+++ Excerpted data
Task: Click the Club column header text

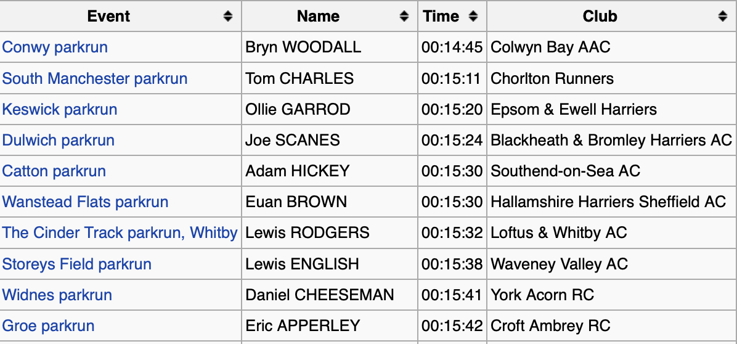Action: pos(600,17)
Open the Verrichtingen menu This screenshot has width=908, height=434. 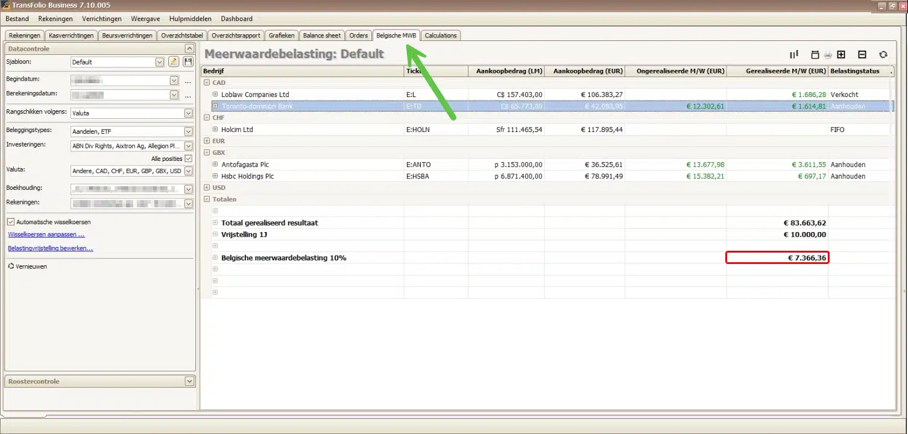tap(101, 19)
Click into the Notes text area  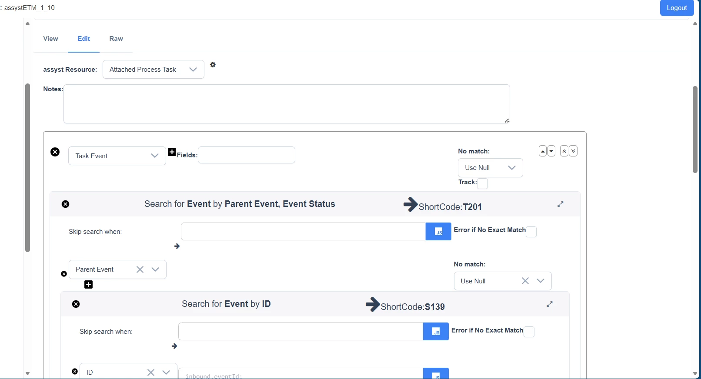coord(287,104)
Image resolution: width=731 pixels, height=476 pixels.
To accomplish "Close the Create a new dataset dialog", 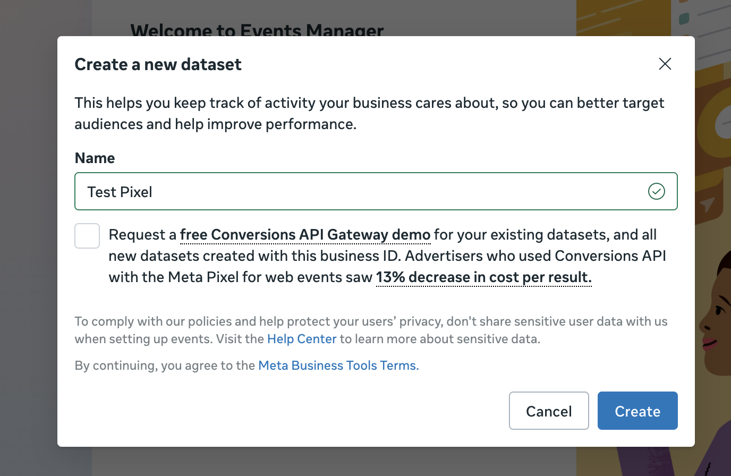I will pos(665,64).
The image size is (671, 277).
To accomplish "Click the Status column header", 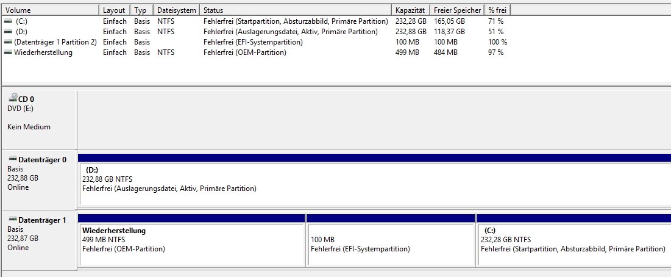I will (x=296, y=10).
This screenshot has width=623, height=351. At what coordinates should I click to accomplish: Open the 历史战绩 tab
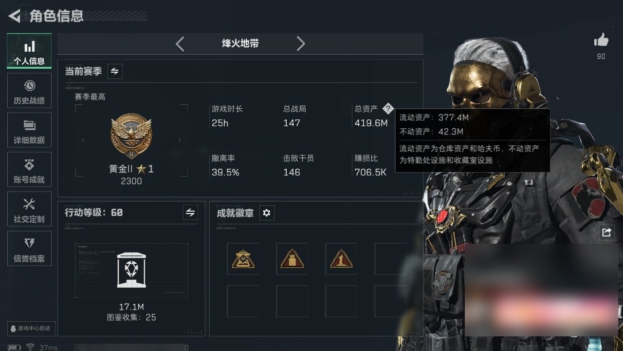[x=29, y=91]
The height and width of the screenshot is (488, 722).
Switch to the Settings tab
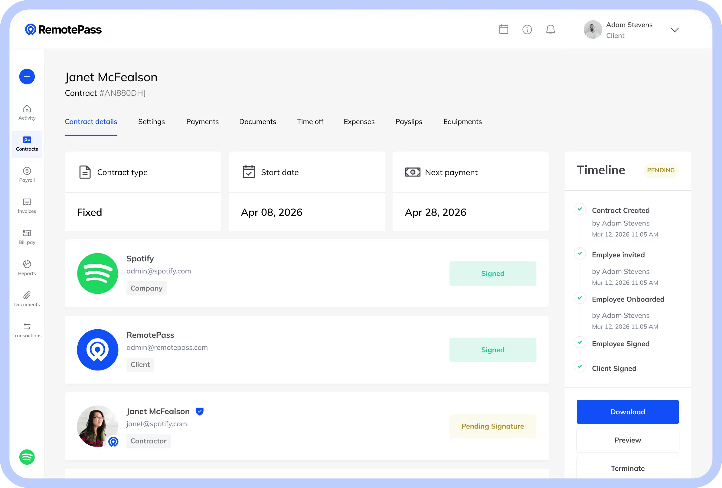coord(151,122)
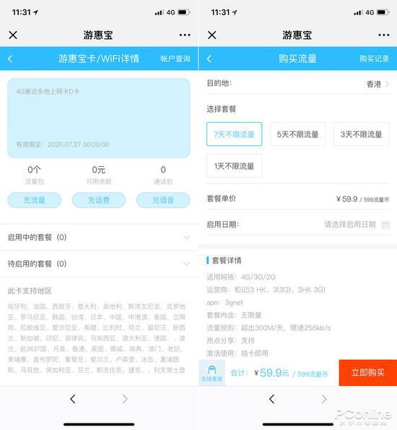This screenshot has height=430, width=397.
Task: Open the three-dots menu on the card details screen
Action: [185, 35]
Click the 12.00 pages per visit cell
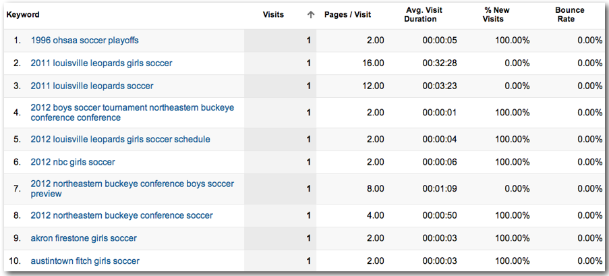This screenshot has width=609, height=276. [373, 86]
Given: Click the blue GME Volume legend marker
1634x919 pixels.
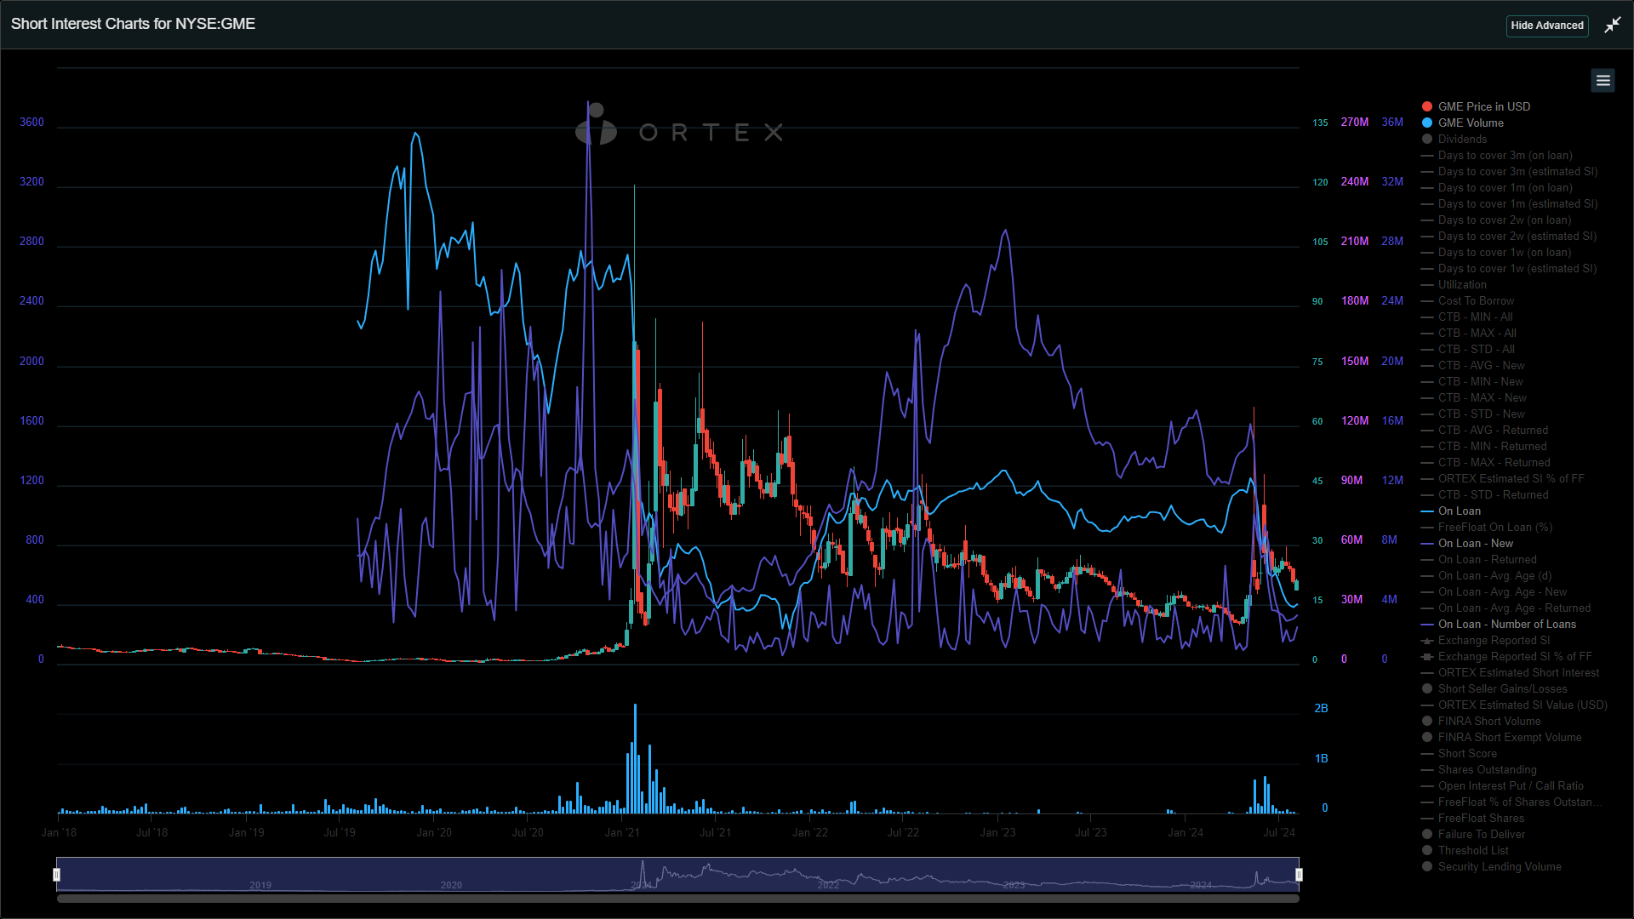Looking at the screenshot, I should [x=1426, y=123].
++++++
What you need to do => Change "legend marker" to "legend swatch" in the data, starting at the line that contains "Given: Click the" and ending at the end of the data, and give those lines again with nothing else altered. Leave the pictures out.

Response to this exercise =>
Given: Click the blue GME Volume legend swatch
1634x919 pixels.
Looking at the screenshot, I should [x=1426, y=123].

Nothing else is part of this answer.